Some of the house price recovery we would think is the product of expectations of future wage growth. So if that wage growth doesn’t come through, some of the recovery is less sustainable on top of that, the cap would bite more quickly and it would (have) consequences for prices.”
CARNEY ON WHETHER MONETARY POLICY COULD BE USED TO ADDRESS FINANCIAL STABILITY RISKS
“It’s sensible to be fully informed by the stress test before we would consider doing something like that, it’s also sensible to use other targeted tools like this before we consider doing that.
We could also activate more broadly, not just a sectoral capital add-on for housing, the capital conservation buffer that was referenced earlier, which we are setting at zero ... we could just that for macroeconomic purposes.

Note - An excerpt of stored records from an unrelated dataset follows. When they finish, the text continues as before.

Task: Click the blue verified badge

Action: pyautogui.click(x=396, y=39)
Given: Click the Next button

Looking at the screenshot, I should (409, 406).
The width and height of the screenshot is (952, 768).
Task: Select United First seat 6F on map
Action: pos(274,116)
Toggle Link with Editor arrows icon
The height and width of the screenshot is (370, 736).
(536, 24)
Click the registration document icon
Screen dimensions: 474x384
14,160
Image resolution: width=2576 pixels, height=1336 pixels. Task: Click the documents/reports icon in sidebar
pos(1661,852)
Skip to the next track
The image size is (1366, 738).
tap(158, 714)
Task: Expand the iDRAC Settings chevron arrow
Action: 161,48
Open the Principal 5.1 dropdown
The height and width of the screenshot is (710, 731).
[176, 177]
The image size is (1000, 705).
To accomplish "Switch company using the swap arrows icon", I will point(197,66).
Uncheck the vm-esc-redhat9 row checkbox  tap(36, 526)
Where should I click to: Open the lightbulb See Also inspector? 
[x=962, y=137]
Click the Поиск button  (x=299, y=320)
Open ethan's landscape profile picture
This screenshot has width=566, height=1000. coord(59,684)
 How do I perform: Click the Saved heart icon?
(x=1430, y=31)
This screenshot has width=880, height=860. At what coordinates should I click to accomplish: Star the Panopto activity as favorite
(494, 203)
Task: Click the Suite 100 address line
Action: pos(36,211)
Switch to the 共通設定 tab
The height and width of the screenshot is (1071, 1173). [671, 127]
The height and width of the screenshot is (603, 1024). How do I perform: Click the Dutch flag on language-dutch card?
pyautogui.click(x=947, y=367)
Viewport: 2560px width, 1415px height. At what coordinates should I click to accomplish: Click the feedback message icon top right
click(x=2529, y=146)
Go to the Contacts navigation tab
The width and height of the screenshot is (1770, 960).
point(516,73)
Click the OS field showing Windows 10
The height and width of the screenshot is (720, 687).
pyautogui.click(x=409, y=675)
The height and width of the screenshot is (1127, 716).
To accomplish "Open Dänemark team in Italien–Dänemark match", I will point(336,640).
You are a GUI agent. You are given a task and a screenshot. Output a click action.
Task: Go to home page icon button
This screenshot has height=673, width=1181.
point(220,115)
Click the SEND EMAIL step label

And ultimately yes, we can use monetary policy to address financial stability risk.”
“You have to consider how much one would have to move monetary policy in order to influence a sectoral financial stability risk, how much longer it would potentially take to get back to target, and whether that’s a sensible strategy given that you are affecting the entire economy to address a risk in a sector, albeit one as important as housing, but a sector for which you have a wide range of tools and a committee that is mandated to address exactly these types of risk.”
“The FPC welcomes the Chancellor’s announcement today that no new loan at or above four and half times borrower’s income can be included in the Help To Buy mortgage guarantee scheme.”
“It is not the FPC’s role to control house prices nor can it adjust underlying structural issues related to the supply of homes.”
“What we see based on current forward indicators is we expect momentum in the housing market to continue for the next year or so.”
“The FPC does not believe that household indebtedness poses an imminent threat to stability, underwriting standards are more responsible than they were in the past.
However, we have seen time and time again how quickly responsible can turn into reckless, creating risk that ultimately could derail the UK economy.
The FPC is concerned that the marked loosening in underwriting standards and an associated significant increase in highly indebted households could pose major, direct and indirect risks in the future.”
“Now you will know if you look at legislation that we have enforcement powers available through us, on the whole (as) prudential regulators we don’t use enforcement powers in the front of our responses. But they are there.
They are full enforcement powers and they are legal powers. That would be in our tool kit, we have a range of enforcement powers you can use which are to do with penalties and they can include restrictions on business.
But as I say, as a prudential regulator, that’s not my first line of attack. Frankly I expect institutions to respond appropriately to this.”